START Extracted material
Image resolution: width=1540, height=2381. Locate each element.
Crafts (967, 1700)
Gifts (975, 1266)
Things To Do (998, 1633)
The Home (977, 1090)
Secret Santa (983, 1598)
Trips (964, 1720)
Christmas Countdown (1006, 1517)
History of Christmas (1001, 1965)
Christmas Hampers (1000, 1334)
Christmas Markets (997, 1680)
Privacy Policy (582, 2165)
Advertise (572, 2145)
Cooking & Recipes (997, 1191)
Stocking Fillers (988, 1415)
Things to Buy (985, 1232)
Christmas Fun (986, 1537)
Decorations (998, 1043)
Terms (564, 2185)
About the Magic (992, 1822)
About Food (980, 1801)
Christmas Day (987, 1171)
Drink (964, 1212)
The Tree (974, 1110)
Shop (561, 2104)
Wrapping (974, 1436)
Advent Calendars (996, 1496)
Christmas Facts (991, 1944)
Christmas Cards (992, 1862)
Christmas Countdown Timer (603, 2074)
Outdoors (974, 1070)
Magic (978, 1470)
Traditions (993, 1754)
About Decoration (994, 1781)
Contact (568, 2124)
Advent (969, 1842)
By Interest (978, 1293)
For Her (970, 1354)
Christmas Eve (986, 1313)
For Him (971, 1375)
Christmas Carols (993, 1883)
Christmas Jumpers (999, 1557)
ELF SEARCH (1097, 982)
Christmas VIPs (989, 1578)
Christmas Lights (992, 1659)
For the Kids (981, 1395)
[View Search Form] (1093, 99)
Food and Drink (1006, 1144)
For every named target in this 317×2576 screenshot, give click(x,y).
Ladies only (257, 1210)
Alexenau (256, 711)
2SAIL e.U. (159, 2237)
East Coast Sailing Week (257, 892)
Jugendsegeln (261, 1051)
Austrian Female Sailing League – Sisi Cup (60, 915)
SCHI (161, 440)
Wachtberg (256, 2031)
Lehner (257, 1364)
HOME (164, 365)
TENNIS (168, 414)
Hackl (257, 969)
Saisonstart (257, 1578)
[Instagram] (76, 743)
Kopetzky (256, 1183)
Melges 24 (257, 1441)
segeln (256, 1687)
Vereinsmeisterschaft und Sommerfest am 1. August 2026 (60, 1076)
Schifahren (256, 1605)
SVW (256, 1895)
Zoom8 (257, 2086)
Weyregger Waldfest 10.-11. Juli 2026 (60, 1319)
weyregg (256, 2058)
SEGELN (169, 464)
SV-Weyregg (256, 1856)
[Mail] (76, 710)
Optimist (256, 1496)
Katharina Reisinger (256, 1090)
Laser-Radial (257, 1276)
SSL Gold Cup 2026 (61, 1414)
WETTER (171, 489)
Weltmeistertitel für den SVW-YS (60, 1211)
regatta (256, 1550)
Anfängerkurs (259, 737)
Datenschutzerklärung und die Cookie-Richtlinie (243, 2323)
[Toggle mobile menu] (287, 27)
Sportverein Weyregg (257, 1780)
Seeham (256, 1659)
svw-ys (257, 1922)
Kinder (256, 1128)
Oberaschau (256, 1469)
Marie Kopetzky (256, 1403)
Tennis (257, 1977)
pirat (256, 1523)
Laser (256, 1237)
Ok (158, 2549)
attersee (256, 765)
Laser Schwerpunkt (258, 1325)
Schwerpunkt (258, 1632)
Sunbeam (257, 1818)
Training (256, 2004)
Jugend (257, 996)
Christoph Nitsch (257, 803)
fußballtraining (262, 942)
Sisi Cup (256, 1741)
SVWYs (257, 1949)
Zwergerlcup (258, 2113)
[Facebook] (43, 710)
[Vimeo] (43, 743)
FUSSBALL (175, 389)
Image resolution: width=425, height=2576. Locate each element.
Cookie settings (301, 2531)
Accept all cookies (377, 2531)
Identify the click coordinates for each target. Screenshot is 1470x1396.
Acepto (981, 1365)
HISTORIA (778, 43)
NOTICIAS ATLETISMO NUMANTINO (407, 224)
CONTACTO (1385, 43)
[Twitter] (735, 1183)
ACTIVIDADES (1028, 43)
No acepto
END Extracted material
Your task:
Write down again, exactly as given, only the lines above that fall from the line with "Cooking & Recipes (997, 1191)" to the line with "Wrapping (974, 1436)", inclusive.

Response to the task:
Cooking & Recipes (997, 1191)
Stocking Fillers (988, 1415)
Things to Buy (985, 1232)
Christmas Fun (986, 1537)
Decorations (998, 1043)
Terms (564, 2185)
About the Magic (992, 1822)
About Food (980, 1801)
Christmas Day (987, 1171)
Drink (964, 1212)
The Tree (974, 1110)
Shop (561, 2104)
Wrapping (974, 1436)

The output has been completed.